§ **Problem description**
Please convert the material, from its first line up to and including the line with "Image resolution: width=562", into a JSON list of strings with one string per line, skipping blank lines and leaving out the pictures.

§ **Records supplied**
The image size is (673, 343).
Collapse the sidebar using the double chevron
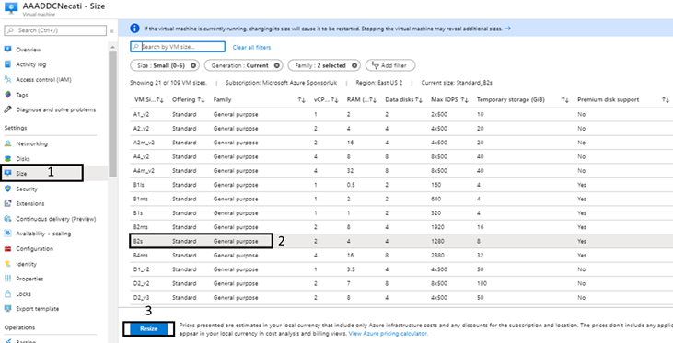pyautogui.click(x=111, y=31)
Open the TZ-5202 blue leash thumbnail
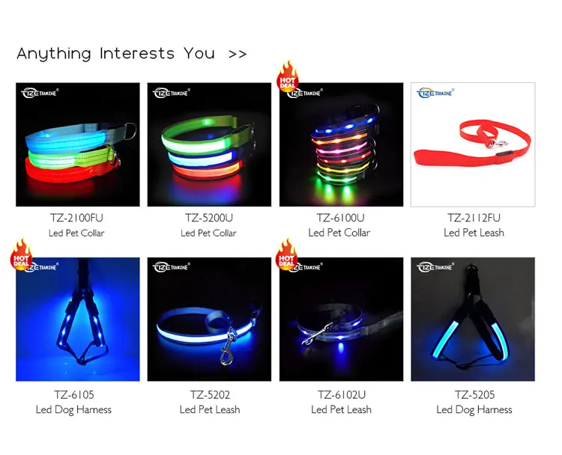Image resolution: width=562 pixels, height=455 pixels. (x=209, y=320)
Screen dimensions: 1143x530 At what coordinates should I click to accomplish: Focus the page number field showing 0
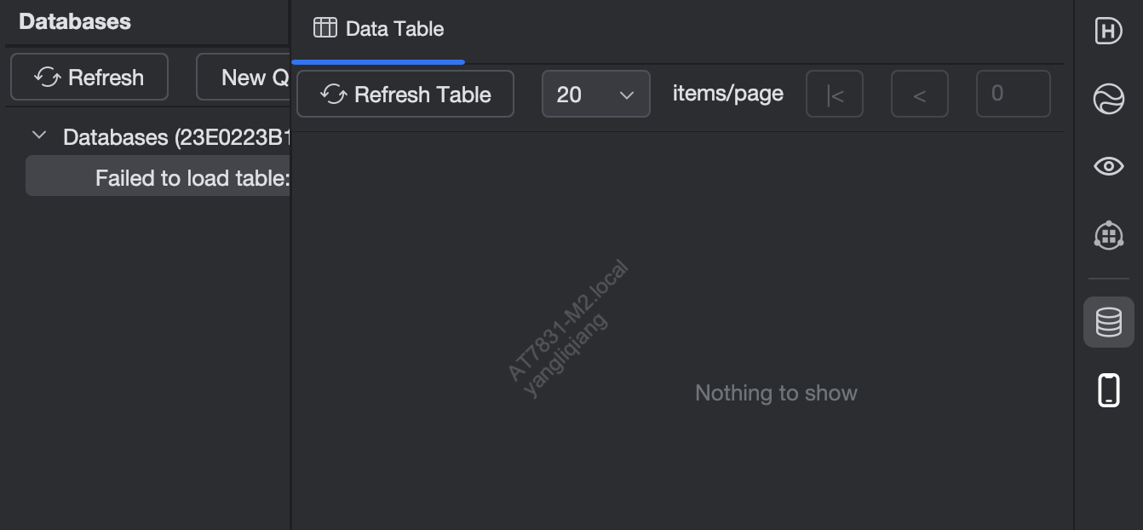1014,94
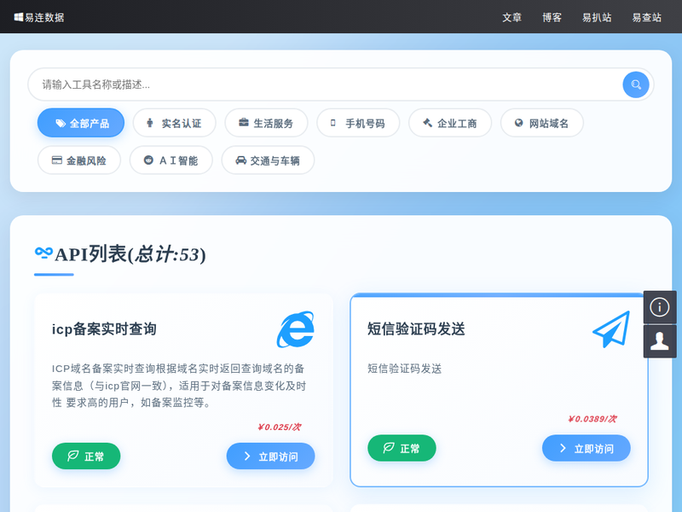Go to 博客 in top navigation

(x=552, y=17)
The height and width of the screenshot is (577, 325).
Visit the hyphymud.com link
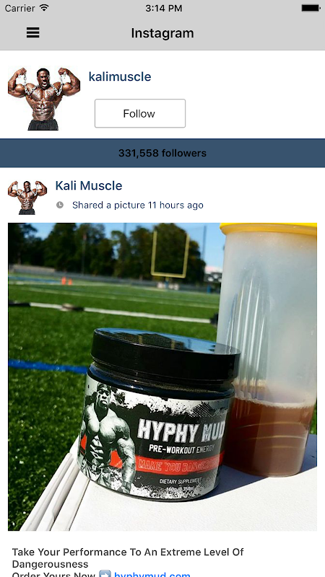click(152, 574)
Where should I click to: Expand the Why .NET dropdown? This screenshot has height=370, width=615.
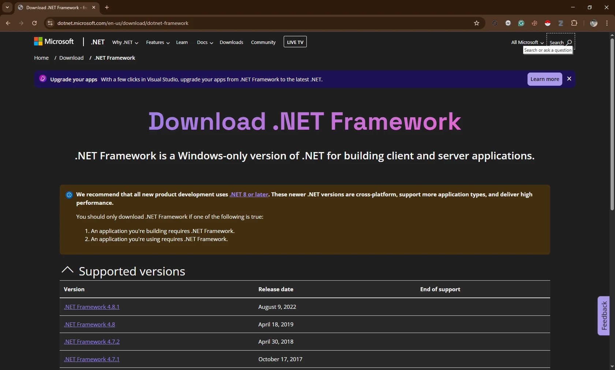125,42
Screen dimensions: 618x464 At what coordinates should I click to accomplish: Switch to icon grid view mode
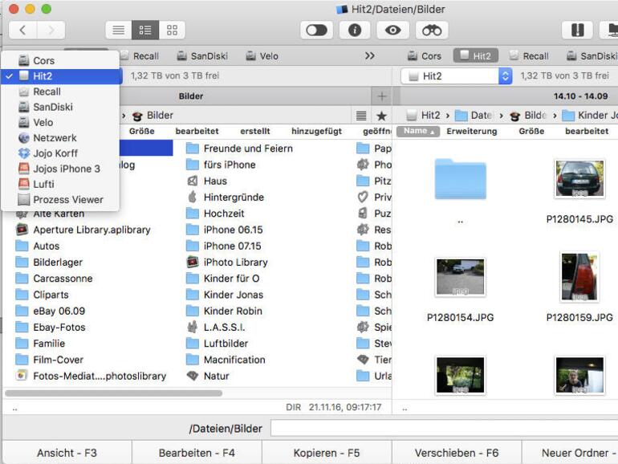pyautogui.click(x=172, y=30)
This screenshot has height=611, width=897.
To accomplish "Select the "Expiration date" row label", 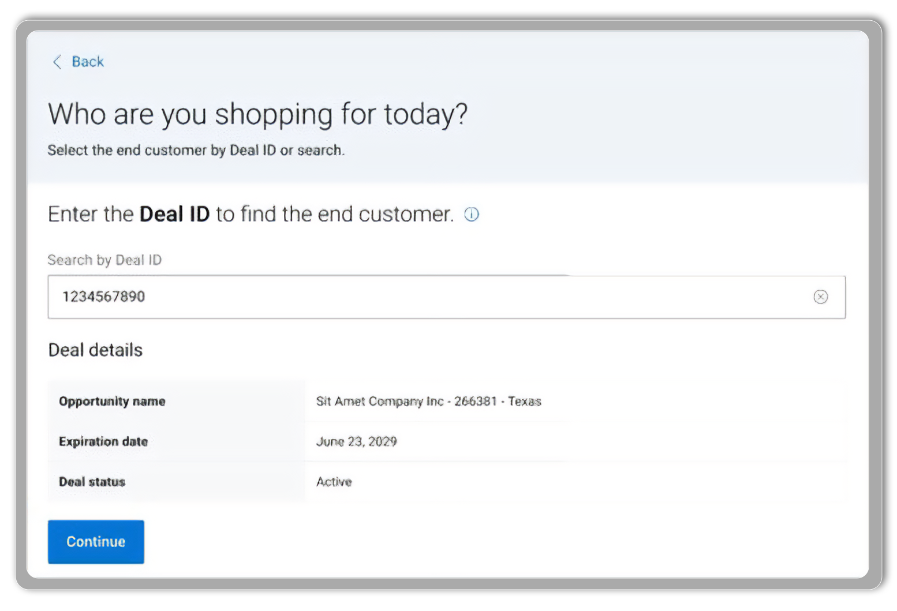I will (x=103, y=441).
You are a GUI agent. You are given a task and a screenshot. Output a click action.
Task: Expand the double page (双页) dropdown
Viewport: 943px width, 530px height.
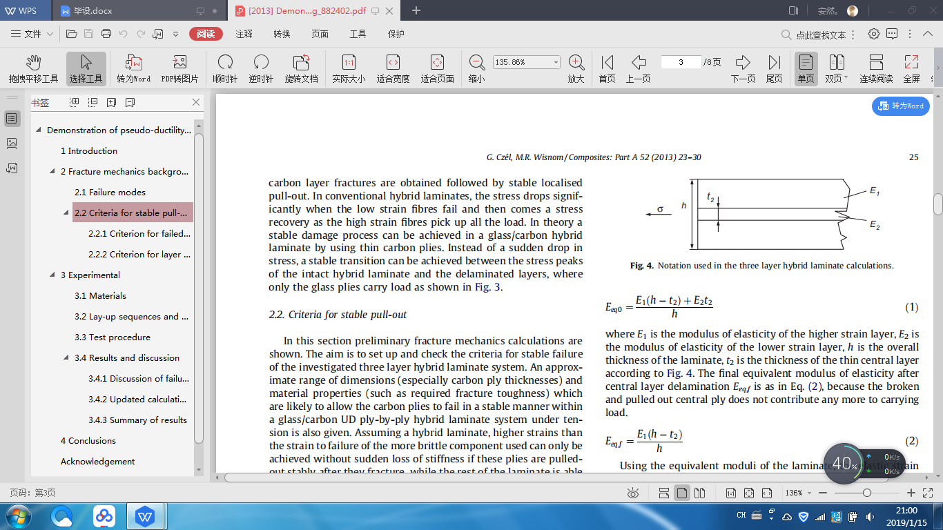point(847,79)
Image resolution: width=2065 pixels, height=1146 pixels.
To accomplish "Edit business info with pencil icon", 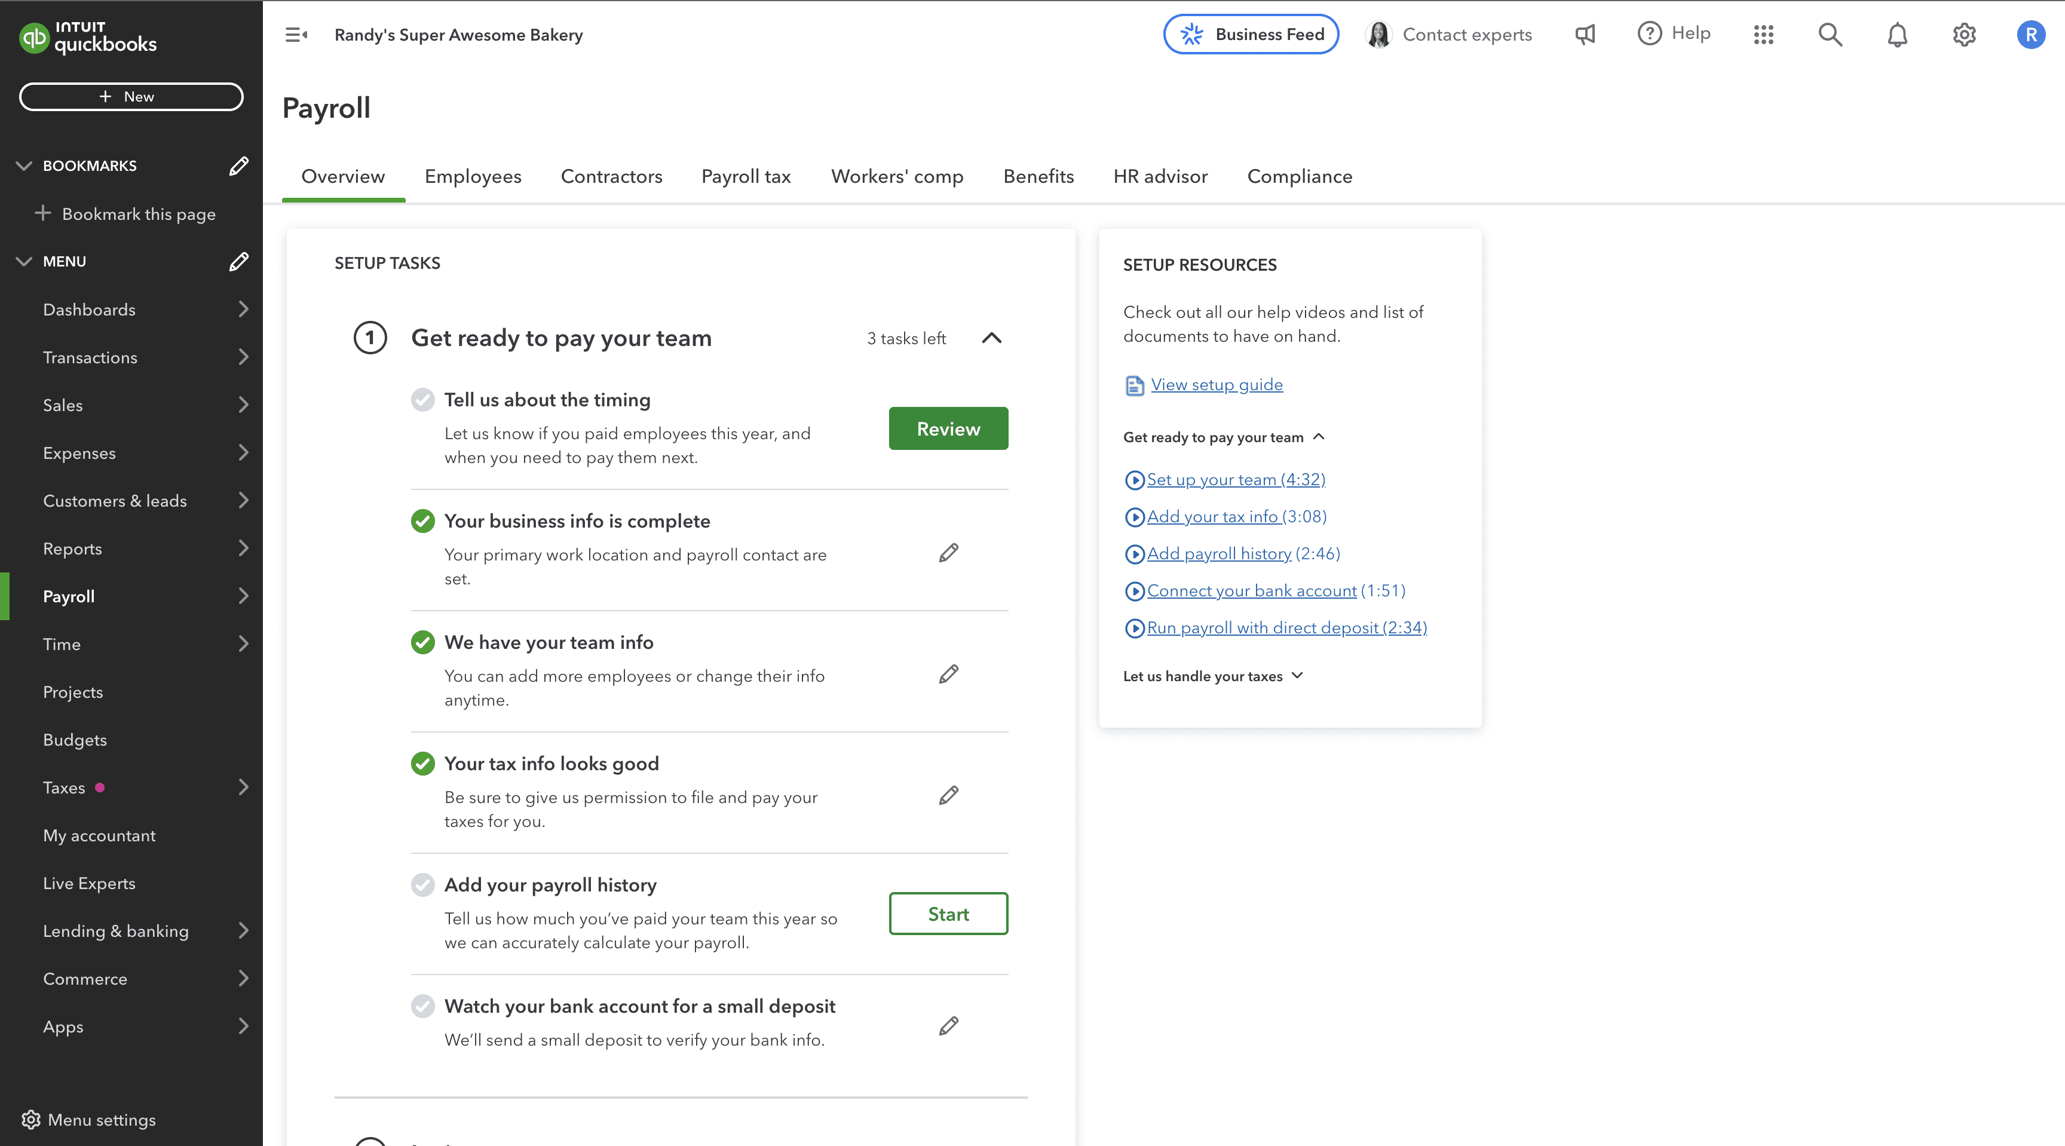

§ **The answer**
[
  "The image size is (673, 343).",
  "Collapse the sidebar using the double chevron",
  "pyautogui.click(x=111, y=31)",
  "Open the TZ-5202 blue leash thumbnail",
  "Image resolution: width=562 pixels, height=455 pixels. (x=209, y=320)"
]